─── Provided entries

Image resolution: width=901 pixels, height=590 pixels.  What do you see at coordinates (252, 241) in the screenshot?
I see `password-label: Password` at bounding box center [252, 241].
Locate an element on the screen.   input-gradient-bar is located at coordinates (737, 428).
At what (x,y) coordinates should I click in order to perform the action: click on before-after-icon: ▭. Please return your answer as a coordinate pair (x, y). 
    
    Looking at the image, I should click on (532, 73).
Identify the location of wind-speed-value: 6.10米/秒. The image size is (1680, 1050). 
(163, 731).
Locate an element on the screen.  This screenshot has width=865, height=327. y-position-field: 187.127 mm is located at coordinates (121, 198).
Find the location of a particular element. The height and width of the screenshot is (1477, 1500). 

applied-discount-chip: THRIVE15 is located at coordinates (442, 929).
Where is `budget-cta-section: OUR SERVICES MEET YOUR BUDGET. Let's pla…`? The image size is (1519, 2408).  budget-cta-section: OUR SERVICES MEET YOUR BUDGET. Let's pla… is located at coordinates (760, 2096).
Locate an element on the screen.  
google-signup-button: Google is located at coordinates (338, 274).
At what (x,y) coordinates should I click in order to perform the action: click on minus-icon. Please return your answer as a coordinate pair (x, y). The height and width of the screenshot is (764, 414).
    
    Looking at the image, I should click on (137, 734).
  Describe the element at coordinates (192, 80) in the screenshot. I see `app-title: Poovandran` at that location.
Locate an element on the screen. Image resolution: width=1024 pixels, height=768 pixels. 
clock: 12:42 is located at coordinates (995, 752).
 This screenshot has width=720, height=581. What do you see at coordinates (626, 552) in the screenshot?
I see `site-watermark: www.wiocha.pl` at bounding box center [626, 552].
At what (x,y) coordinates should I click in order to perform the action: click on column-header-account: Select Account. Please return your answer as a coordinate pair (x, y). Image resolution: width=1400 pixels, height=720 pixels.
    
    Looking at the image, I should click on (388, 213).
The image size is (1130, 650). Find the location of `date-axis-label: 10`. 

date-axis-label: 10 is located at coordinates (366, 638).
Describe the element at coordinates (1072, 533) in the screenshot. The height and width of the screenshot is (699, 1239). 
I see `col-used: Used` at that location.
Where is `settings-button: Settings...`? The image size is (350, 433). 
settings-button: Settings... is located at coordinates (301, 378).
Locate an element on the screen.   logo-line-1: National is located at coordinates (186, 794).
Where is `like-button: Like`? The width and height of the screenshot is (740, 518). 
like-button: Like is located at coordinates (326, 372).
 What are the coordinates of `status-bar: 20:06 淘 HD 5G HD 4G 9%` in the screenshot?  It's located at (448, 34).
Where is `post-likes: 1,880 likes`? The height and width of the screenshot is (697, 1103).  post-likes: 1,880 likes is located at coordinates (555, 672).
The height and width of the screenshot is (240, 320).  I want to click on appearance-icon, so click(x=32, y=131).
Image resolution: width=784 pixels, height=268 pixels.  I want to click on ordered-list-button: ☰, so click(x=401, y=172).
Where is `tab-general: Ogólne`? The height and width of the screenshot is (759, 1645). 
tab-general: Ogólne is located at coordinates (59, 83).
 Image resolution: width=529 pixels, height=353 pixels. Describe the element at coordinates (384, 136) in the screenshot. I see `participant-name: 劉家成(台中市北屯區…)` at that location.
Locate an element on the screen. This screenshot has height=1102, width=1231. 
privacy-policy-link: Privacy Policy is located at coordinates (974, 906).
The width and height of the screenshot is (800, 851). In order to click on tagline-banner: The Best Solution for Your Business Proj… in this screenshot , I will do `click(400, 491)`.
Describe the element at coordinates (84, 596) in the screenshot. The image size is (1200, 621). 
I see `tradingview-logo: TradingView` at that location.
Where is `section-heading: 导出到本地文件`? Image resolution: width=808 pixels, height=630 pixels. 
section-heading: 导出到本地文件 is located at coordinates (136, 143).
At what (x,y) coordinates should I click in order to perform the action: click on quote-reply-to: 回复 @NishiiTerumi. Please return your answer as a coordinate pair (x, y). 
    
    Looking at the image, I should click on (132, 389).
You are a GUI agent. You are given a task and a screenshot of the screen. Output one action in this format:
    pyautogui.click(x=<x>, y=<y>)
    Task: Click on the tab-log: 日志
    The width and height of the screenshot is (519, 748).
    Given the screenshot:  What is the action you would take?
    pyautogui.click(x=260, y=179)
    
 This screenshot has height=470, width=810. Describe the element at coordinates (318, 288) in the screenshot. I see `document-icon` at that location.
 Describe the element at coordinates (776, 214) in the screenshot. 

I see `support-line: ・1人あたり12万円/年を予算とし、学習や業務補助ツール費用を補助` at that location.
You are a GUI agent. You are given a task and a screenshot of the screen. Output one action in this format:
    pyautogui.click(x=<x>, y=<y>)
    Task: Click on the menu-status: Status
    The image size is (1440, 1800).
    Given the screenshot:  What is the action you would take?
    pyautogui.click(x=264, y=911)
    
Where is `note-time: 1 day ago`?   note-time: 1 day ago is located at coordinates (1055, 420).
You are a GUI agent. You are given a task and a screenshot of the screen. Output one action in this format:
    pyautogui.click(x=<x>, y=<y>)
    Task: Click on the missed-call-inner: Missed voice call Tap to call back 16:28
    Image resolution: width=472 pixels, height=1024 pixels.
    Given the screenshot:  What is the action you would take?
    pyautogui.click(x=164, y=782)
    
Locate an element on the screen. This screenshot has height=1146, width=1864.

──────

Written task — Please express the data above as a numbered list, leaving out blank lines.

Result for this exercise —
1. Image resolution: width=901 pixels, height=590 pixels.  What do you see at coordinates (252, 241) in the screenshot?
2. I see `password-label: Password` at bounding box center [252, 241].
3. Locate an element on the screen.   input-gradient-bar is located at coordinates (737, 428).
4. At what (x,y) coordinates should I click in order to perform the action: click on before-after-icon: ▭. Please return your answer as a coordinate pair (x, y). 
5.     Looking at the image, I should click on (532, 73).
6. Identify the location of wind-speed-value: 6.10米/秒. The image size is (1680, 1050). 
7. (163, 731).
8. Locate an element on the screen.  This screenshot has width=865, height=327. y-position-field: 187.127 mm is located at coordinates (121, 198).
9. Find the location of a particular element. The height and width of the screenshot is (1477, 1500). 
10. applied-discount-chip: THRIVE15 is located at coordinates (442, 929).
11. Where is `budget-cta-section: OUR SERVICES MEET YOUR BUDGET. Let's pla…`? The image size is (1519, 2408).  budget-cta-section: OUR SERVICES MEET YOUR BUDGET. Let's pla… is located at coordinates (760, 2096).
12. Locate an element on the screen.  
13. google-signup-button: Google is located at coordinates (338, 274).
14. At what (x,y) coordinates should I click in order to perform the action: click on minus-icon. Please return your answer as a coordinate pair (x, y). The height and width of the screenshot is (764, 414).
15.     Looking at the image, I should click on (137, 734).
16.   Describe the element at coordinates (192, 80) in the screenshot. I see `app-title: Poovandran` at that location.
17. Locate an element on the screen. Image resolution: width=1024 pixels, height=768 pixels. 
18. clock: 12:42 is located at coordinates (995, 752).
19.  This screenshot has width=720, height=581. What do you see at coordinates (626, 552) in the screenshot?
20. I see `site-watermark: www.wiocha.pl` at bounding box center [626, 552].
21. At what (x,y) coordinates should I click in order to perform the action: click on column-header-account: Select Account. Please return your answer as a coordinate pair (x, y). Image resolution: width=1400 pixels, height=720 pixels.
22.     Looking at the image, I should click on (388, 213).
23. The image size is (1130, 650). Find the location of `date-axis-label: 10`. 
24. date-axis-label: 10 is located at coordinates (366, 638).
25. Describe the element at coordinates (1072, 533) in the screenshot. The height and width of the screenshot is (699, 1239). 
26. I see `col-used: Used` at that location.
27. Where is `settings-button: Settings...`? The image size is (350, 433). 
28. settings-button: Settings... is located at coordinates (301, 378).
29. Locate an element on the screen.   logo-line-1: National is located at coordinates (186, 794).
30. Where is `like-button: Like`? The width and height of the screenshot is (740, 518). 
31. like-button: Like is located at coordinates (326, 372).
32.  What are the coordinates of `status-bar: 20:06 淘 HD 5G HD 4G 9%` in the screenshot?  It's located at (448, 34).
33. Where is `post-likes: 1,880 likes`? The height and width of the screenshot is (697, 1103).  post-likes: 1,880 likes is located at coordinates (555, 672).
34. The height and width of the screenshot is (240, 320).  I want to click on appearance-icon, so click(x=32, y=131).
35. Image resolution: width=784 pixels, height=268 pixels.  I want to click on ordered-list-button: ☰, so click(x=401, y=172).
36. Where is `tab-general: Ogólne`? The height and width of the screenshot is (759, 1645). 
37. tab-general: Ogólne is located at coordinates (59, 83).
38.  Image resolution: width=529 pixels, height=353 pixels. Describe the element at coordinates (384, 136) in the screenshot. I see `participant-name: 劉家成(台中市北屯區…)` at that location.
39. Locate an element on the screen. This screenshot has height=1102, width=1231. 
40. privacy-policy-link: Privacy Policy is located at coordinates (974, 906).
41. The width and height of the screenshot is (800, 851). In order to click on tagline-banner: The Best Solution for Your Business Proj… in this screenshot , I will do `click(400, 491)`.
42. Describe the element at coordinates (84, 596) in the screenshot. The image size is (1200, 621). 
43. I see `tradingview-logo: TradingView` at that location.
44. Where is `section-heading: 导出到本地文件`? Image resolution: width=808 pixels, height=630 pixels. 
45. section-heading: 导出到本地文件 is located at coordinates (136, 143).
46. At what (x,y) coordinates should I click in order to perform the action: click on quote-reply-to: 回复 @NishiiTerumi. Please return your answer as a coordinate pair (x, y). 
47.     Looking at the image, I should click on (132, 389).
48. You are a GUI agent. You are given a task and a screenshot of the screen. Output one action in this format:
49.     pyautogui.click(x=<x>, y=<y>)
50.     Task: Click on the tab-log: 日志
51.     The width and height of the screenshot is (519, 748).
52.     Given the screenshot:  What is the action you would take?
53.     pyautogui.click(x=260, y=179)
54.  This screenshot has height=470, width=810. Describe the element at coordinates (318, 288) in the screenshot. I see `document-icon` at that location.
55.  Describe the element at coordinates (776, 214) in the screenshot. 
56. I see `support-line: ・1人あたり12万円/年を予算とし、学習や業務補助ツール費用を補助` at that location.
57. You are a GUI agent. You are given a task and a screenshot of the screen. Output one action in this format:
58.     pyautogui.click(x=<x>, y=<y>)
59.     Task: Click on the menu-status: Status
60.     The image size is (1440, 1800).
61.     Given the screenshot:  What is the action you would take?
62.     pyautogui.click(x=264, y=911)
63. Where is `note-time: 1 day ago`?   note-time: 1 day ago is located at coordinates (1055, 420).
64. You are a GUI agent. You are given a task and a screenshot of the screen. Output one action in this format:
65.     pyautogui.click(x=<x>, y=<y>)
66.     Task: Click on the missed-call-inner: Missed voice call Tap to call back 16:28
67.     Image resolution: width=472 pixels, height=1024 pixels.
68.     Given the screenshot:  What is the action you would take?
69.     pyautogui.click(x=164, y=782)
70. Locate an element on the screen. This screenshot has height=1146, width=1864.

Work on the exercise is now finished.